How are the values of MG and ML calculated?

Question

How are the values of MG and ML calculated?

mary-0830 opened this issue 9 months ago · 3 comments

Hi, author,
For example, the score of the Yi-34B model, my understanding is Swv = 21.9, Sv = 36.1, is that so? MG = Sv-Swv = 14.2

How is the value of St obtained?

Can you give an example? I ran the scores of mm and to with VLMEVALkit, and I don't quite understand how to calculate these two scores.

Thanks!!!

Answer 1 · 2024-04-08T10:44:02.000Z

Hi, author, For example, the score of the Yi-34B model, my understanding is Swv = 21.9, Sv = 36.1, is that so? MG = Sv-Swv = 14.2

How is the value of St obtained?

Can you give an example? I ran the scores of mm and to with VLMEVALkit, and I don't quite understand how to calculate these two scores.

Thanks!!!

We have updated the evaluation guidelines. We showcase the calculation of MG and ML for LLaVA-Next-34B. By the way, we will be glad if you can submit your own results to our leaderboard! Enjoy it!

Answer 2 · 2024-04-09T01:12:56.000Z

Hi, author,
Thanks for your reply! I understand the calculation method, but I still have a question. Why change the model in the third step? Is its base model the same?

In the case of not looking at the graph in a multimodal large model (i.e., --gen-mode to), doesn't that mean it's already an LLM score?

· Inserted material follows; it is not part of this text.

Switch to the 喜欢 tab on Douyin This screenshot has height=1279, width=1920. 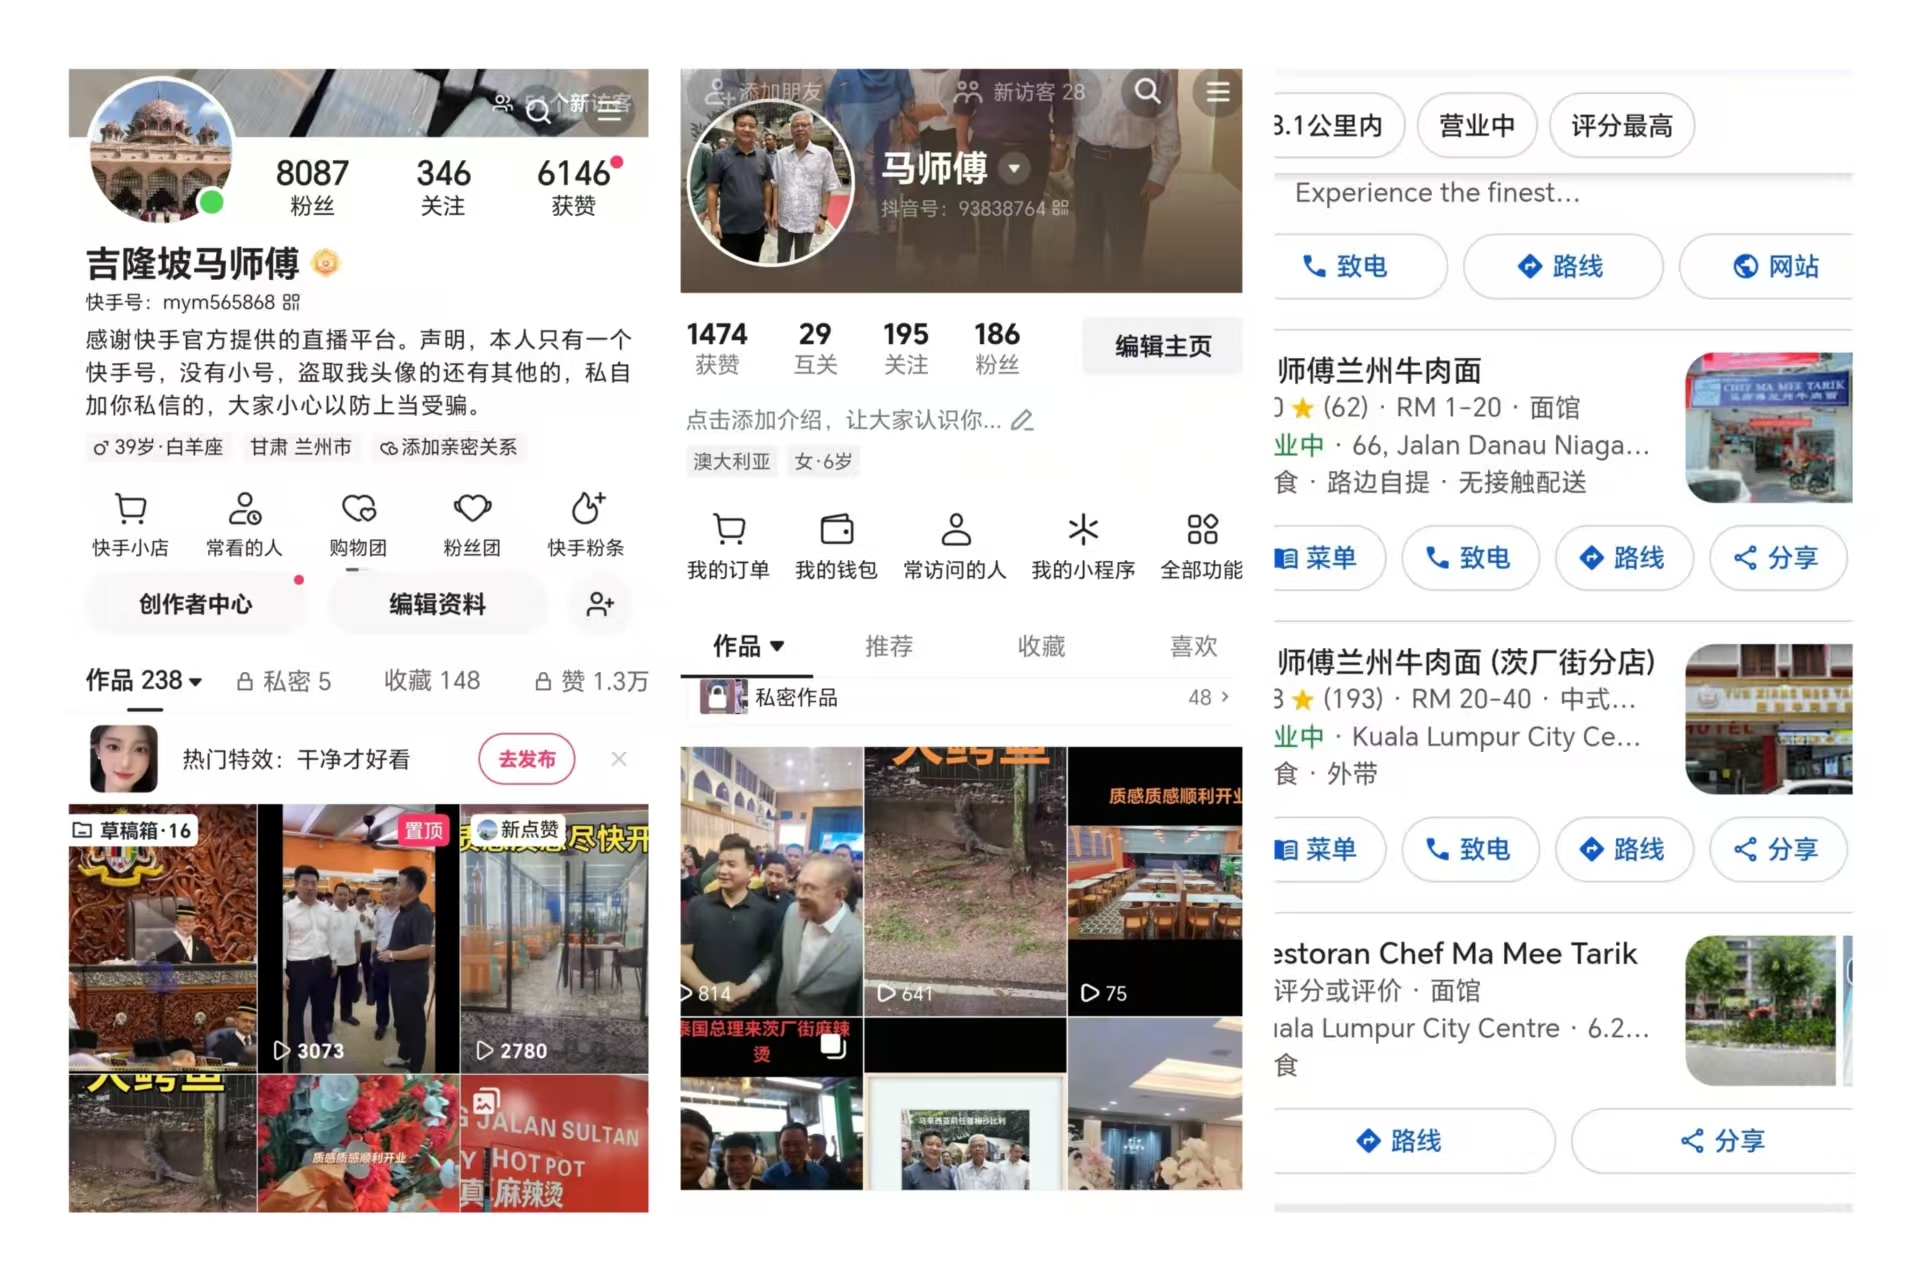1193,646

Thanks for your answer again.

Answer 3 · 2024-04-09T10:42:00.000Z

Hi, author, Thanks for your reply! I understand the calculation method, but I still have a question. Why change the model in the third step? Is its base model the same?

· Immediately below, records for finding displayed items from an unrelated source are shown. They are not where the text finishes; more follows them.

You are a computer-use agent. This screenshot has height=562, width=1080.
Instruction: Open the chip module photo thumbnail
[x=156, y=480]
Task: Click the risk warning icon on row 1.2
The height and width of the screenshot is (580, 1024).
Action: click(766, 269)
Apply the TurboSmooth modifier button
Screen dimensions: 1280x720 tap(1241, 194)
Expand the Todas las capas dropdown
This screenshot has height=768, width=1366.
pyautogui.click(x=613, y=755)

In the case of not looking at the graph in a multimodal large model (i.e., --gen-mode to), doesn't that mean it's already an LLM score?

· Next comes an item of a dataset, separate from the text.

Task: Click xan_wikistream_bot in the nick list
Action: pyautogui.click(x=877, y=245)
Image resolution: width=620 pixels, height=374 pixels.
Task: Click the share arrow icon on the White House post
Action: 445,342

Thanks for your answer again.

We change the LVLM into its corresponding language model in the third step. Although the LVLM operates solely through its text encoder (LLM) in the “to” mode, it's important to note that most LVLMs unlocked the parameters of their LLMs during multi-modal training. Therefore, we have calculated the performance difference between the original LLM and the LLM after multi-modal training on the same benchmark. This is done to reflect, to a certain extent, data leakage during the multi-modal training process.